However, the downside of too much praise is that kids may start to focus on the reward rather than what they are learning.
Worse, failure can be devastating and confusing for a student whose confidence is based on an inflated ego, rather than on his
or her actual abilities, the magazine notes.
This doesn't mean we shouldn't praise our kids or that teachers shouldn’t encourage self-confidence, but rather, self-esteem
should be the result of good grades and achievement, and not based on false accomplishments.
Parents and teachers should be specific rather than general when they dispense praise.
An example of general praise is telling a child, “You’re smart.'’
Specific praise would be to say, “You did a good job reading,'’ or “You did great on your math test.'’
Kids who receive general praise about their abilities are more likely to exhibit “helpless” behavior when they encounter problems
with learning, compared with kids who receive specific praise about their achievement on a task.
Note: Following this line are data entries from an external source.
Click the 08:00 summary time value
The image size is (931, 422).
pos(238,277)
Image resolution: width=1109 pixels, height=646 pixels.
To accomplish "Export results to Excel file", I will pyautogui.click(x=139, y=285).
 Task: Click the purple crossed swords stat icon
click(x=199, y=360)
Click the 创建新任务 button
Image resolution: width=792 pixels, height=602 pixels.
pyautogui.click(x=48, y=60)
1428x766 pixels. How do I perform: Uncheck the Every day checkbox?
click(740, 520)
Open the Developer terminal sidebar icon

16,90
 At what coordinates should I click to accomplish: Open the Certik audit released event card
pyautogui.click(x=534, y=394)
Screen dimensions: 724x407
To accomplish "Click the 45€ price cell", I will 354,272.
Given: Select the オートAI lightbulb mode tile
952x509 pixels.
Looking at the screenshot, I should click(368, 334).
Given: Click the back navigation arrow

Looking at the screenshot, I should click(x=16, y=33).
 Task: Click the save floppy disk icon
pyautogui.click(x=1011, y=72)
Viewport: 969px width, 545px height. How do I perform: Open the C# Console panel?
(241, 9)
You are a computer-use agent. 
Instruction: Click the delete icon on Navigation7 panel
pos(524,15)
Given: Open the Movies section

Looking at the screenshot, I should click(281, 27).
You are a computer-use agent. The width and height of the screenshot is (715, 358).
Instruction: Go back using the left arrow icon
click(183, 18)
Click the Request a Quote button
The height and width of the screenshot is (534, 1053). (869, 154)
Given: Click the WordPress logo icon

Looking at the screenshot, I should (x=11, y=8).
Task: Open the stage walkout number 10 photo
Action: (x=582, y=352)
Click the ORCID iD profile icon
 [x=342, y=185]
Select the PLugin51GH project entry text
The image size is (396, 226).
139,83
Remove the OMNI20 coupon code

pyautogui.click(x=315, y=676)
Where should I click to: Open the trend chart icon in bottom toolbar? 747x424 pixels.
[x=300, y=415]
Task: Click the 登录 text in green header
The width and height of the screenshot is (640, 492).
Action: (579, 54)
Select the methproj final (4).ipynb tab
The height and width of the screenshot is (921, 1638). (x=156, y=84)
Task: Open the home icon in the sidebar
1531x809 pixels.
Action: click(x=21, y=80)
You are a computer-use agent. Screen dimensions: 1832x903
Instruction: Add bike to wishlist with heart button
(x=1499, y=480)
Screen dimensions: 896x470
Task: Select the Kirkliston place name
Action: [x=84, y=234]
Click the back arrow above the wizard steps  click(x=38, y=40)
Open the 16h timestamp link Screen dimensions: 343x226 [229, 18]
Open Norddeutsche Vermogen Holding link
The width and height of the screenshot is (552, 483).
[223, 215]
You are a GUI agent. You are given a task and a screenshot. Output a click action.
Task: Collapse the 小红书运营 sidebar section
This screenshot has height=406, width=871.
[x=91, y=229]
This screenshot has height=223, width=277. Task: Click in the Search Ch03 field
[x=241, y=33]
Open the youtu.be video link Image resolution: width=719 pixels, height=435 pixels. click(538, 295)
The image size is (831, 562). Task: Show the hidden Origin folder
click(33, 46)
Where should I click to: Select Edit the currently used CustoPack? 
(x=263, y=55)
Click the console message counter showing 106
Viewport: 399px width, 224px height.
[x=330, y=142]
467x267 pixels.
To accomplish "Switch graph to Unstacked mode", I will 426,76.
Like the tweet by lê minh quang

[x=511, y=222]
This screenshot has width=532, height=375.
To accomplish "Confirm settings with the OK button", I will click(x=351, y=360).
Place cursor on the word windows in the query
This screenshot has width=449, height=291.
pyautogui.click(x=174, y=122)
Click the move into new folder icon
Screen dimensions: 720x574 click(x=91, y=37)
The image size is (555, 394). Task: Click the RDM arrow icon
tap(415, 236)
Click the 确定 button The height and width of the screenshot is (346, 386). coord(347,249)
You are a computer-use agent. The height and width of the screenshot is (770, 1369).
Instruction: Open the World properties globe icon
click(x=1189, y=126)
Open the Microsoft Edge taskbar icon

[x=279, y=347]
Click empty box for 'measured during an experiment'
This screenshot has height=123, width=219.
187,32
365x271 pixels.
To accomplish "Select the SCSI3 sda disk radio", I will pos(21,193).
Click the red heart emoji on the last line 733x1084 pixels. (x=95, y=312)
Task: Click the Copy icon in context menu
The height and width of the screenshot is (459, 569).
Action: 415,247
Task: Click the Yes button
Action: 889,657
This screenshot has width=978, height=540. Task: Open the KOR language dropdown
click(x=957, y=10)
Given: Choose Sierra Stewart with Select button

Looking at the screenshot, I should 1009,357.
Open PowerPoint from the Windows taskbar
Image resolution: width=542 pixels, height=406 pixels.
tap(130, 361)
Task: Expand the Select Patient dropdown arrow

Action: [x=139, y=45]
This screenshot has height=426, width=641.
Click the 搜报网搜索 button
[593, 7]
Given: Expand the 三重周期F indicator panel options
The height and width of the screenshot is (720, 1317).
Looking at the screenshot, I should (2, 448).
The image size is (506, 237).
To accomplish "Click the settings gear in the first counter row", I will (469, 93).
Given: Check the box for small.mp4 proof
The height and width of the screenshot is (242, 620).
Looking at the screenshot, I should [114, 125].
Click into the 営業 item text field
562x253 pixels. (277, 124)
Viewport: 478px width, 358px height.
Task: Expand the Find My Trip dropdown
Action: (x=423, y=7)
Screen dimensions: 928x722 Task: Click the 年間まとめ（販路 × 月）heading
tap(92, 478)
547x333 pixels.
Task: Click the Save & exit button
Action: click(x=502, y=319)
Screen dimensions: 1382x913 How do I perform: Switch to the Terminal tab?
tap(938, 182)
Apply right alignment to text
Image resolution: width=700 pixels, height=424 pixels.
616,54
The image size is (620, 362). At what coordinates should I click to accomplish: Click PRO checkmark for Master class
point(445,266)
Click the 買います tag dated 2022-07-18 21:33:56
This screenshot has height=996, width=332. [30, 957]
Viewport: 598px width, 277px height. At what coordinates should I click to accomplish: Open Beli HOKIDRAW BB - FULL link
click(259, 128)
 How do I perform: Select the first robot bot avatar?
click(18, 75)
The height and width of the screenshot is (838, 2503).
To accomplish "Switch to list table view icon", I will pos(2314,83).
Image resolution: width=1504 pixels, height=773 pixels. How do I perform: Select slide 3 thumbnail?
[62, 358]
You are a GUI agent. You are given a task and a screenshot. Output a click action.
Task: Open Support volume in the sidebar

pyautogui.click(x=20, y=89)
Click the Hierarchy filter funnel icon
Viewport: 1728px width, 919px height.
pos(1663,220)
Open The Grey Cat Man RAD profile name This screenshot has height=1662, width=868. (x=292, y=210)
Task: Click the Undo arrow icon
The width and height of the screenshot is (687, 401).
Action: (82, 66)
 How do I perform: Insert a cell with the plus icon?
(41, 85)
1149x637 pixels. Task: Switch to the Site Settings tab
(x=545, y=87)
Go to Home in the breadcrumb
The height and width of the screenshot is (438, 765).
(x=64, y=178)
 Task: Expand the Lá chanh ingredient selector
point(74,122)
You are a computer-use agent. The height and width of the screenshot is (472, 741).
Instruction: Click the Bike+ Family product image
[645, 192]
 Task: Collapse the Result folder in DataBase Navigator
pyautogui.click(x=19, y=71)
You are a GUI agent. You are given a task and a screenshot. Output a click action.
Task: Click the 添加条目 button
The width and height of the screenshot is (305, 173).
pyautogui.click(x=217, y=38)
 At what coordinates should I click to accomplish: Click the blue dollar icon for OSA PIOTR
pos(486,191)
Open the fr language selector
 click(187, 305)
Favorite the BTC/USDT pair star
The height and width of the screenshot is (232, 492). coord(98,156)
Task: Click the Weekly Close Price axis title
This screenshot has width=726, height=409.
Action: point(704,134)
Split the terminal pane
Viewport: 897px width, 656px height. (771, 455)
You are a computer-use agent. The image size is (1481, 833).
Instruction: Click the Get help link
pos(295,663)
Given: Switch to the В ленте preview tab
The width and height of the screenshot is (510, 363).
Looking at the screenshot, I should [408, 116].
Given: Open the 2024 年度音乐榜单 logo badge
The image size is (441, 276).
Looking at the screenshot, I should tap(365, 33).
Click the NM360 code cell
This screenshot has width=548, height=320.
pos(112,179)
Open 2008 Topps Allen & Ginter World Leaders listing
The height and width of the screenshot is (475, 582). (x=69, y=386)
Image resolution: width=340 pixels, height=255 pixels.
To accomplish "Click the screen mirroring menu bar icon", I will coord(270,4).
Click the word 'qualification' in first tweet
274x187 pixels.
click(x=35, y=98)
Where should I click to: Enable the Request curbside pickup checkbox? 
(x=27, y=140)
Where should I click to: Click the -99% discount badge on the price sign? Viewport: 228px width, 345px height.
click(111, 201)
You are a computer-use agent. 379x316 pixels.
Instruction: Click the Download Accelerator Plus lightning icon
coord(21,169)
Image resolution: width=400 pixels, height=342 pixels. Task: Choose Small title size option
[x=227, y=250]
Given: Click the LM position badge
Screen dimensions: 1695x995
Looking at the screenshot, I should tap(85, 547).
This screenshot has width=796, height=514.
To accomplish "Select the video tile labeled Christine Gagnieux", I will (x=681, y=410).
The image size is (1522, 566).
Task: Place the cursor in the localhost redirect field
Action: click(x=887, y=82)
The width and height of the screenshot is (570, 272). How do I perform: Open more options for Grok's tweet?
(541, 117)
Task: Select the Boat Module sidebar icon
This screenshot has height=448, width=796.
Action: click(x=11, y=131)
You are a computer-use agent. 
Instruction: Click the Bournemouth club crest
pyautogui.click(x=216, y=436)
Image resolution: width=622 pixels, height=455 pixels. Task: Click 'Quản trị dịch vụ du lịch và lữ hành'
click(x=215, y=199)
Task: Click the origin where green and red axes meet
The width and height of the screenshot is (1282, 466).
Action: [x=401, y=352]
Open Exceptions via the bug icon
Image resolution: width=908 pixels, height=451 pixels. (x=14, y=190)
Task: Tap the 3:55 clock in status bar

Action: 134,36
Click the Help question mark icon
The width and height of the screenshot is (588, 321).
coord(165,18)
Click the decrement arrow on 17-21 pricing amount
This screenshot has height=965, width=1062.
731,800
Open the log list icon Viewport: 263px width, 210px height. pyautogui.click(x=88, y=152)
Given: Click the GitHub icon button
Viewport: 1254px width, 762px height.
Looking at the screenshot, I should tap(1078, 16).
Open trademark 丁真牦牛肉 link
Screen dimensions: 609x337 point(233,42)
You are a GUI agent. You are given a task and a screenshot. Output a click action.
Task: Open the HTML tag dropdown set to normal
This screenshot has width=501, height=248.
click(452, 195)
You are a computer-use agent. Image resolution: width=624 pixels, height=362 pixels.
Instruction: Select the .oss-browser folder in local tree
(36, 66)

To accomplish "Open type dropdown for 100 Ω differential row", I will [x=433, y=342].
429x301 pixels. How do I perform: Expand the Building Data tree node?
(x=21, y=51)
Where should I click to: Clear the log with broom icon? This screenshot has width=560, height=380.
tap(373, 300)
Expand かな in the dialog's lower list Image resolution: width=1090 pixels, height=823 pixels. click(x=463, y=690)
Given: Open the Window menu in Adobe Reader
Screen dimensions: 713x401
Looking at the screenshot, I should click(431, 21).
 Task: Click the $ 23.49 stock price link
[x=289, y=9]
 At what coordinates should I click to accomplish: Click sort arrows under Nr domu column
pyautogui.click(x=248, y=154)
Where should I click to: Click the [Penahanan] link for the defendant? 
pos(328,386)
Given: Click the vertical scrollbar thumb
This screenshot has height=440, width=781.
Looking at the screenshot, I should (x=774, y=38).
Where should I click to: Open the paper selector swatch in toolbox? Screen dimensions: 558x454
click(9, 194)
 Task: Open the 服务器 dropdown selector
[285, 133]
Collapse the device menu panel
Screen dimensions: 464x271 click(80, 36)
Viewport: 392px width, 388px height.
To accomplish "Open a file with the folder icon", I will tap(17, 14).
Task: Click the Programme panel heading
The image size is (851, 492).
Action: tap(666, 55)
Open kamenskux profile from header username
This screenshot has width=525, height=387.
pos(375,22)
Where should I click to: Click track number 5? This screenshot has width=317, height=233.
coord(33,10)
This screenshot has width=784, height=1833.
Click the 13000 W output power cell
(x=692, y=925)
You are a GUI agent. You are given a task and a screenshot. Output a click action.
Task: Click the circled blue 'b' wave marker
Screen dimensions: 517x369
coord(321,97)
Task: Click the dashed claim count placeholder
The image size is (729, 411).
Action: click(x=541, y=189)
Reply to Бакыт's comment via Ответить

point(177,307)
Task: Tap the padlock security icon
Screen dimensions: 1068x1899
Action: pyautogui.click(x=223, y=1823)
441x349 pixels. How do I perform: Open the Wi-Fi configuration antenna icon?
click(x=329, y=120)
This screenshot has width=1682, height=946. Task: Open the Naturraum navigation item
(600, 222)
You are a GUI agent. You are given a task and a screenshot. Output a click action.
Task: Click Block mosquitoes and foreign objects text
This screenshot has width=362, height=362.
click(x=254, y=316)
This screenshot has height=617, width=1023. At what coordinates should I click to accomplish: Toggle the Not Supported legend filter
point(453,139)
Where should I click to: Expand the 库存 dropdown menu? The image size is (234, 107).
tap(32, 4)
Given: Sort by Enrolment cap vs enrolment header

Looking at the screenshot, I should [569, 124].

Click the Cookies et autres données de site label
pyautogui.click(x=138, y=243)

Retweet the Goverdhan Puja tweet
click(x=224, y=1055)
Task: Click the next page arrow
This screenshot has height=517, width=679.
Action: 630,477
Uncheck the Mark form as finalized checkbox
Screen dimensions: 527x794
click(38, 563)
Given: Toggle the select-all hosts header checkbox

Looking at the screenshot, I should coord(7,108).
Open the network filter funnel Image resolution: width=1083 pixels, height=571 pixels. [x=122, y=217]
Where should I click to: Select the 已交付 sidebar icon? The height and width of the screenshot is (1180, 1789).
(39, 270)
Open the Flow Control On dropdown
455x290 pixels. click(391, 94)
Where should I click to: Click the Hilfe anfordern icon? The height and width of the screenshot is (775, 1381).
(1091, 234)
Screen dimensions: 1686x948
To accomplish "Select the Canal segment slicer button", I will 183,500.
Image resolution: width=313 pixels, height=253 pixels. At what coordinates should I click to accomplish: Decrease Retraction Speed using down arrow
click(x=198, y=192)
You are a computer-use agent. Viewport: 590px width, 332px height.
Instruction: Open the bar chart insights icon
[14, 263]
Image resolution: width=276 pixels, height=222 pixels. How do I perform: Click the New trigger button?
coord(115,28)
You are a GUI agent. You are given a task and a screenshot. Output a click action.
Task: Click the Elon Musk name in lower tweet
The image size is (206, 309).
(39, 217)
The reason appears to be that when a child who knows she’s is a smart girl, feels defeated if she has trouble reading a
sentence. But a child who has been told she is a good reader is more likely to have confidence in that specific ability and work a
little harder to tackle a more difficult book.
In a nut shell; If we give positive feedback, followed by positive tips on betterment, we grant our children the desire to further
achieve, rather than rob them of a desire to improve.